Quanto às músicas, “Caos” (Ratos de Porão) é um soco no estômago, com João Gordo gritando sobre a desordem urbana que definia a metrópole – pense em uma Marginal Tietê entupida de fúria. “Quanto Vale a Liberdade?” (Cólera) questiona o preço da repressão em uma cidade onde a liberdade era artigo de luxo, com Redson despejando melodia e protesto. “Pela Paz” (Inocentes) reflete o desejo utópico de união em um São Paulo dividido entre punks, carecas e polícia. Todas carregam o DNA da cidade: sujo, barulhento e indomável.
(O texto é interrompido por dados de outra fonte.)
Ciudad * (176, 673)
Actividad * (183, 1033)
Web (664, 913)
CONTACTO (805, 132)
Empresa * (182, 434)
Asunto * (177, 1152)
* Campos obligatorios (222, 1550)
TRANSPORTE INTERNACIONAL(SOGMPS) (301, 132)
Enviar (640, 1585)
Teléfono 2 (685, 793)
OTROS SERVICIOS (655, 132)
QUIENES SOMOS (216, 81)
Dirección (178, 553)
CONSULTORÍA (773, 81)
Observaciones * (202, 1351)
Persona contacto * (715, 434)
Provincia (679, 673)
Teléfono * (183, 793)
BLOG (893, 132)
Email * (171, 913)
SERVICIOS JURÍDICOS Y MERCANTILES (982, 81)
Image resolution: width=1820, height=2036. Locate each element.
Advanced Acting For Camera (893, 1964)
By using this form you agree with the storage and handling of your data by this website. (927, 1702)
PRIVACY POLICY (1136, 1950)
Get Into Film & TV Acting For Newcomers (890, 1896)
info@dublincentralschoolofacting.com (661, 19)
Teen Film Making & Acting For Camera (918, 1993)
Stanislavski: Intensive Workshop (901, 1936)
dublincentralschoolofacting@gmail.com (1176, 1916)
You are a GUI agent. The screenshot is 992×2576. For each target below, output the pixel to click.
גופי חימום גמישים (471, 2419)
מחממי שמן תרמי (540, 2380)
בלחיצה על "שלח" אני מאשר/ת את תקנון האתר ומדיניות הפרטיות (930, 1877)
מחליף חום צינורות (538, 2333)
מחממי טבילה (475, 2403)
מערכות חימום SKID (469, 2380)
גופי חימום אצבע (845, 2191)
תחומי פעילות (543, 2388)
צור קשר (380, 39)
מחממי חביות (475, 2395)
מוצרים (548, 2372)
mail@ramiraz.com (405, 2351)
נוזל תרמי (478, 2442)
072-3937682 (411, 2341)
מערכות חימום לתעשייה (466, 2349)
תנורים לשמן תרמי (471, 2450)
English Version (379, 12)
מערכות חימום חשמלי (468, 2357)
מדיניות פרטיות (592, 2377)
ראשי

A banda Ulster recusou-se a entrar no LP original, alegando que a gravação de “Heresia” estava horrível – só apareceu como bônus no CD anos depois. O segundo dia do festival virou um western punk, com a PM jogando gás e os roqueiros correndo para uma igreja – uma cena digna de filme B. O relançamento de 2017 trouxe um show no mesmo SESC Pompéia, com veteranos como Clemente (Inocentes) e Mingau (Ratos de Porão) tocando o disco inteiro, provando que o fim do mundo nunca termina. É um álbum que ri da própria tosqueira e, ainda assim, se mantém essencial.

Lista de Músicas do LP Original (1983):
01. “Caos” – Ratos de Porão (João Gordo)
02. “Grito Suburbano” – Grito Suburbano (Zé Flávio)
03. “Pela Paz” – Inocentes (Clemente Nascimento)
04. “Quanto Vale a Liberdade?” – Cólera (Redson Pozzi)
05. “Decadência” – Olho Seco (Fábio Sampaio)
06. “Juventude Perdida” – Fogo Cruzado (Mauro Galvão)
07. “Revolução” – Lixomania (Paulo Lixomania)
08. “Pobreza” – Neuróticos (Eduardo Reis)
09. “Ataque Frontal” – Dose Brutal (Carlos Alberto)
10. “Fim do Mundo” – Juízo Final (Marcelo Juízo)
11. “Suburbanos” – Suburbanos (Ricardo Nogueira)
12. “Skins” – Skisitas (Renata Skisitas)
13. “Hino Mortal” – Hino Mortal (Luiz Mortal)
14. “Estado de Coma” – Estado de Coma (João Carlos)
15. “Passeata” – Passeatas (Roberto Passeata)
16. “Pânico” – Inocentes (Clemente Nascimento)

Nota: O relançamento de 2017 inclui 23 faixas extras, como “Heresia” (Ulster) e outras pérolas perdidas, mas o original já basta para fazer sua cabeça girar – e seu vizinho chamar a polícia!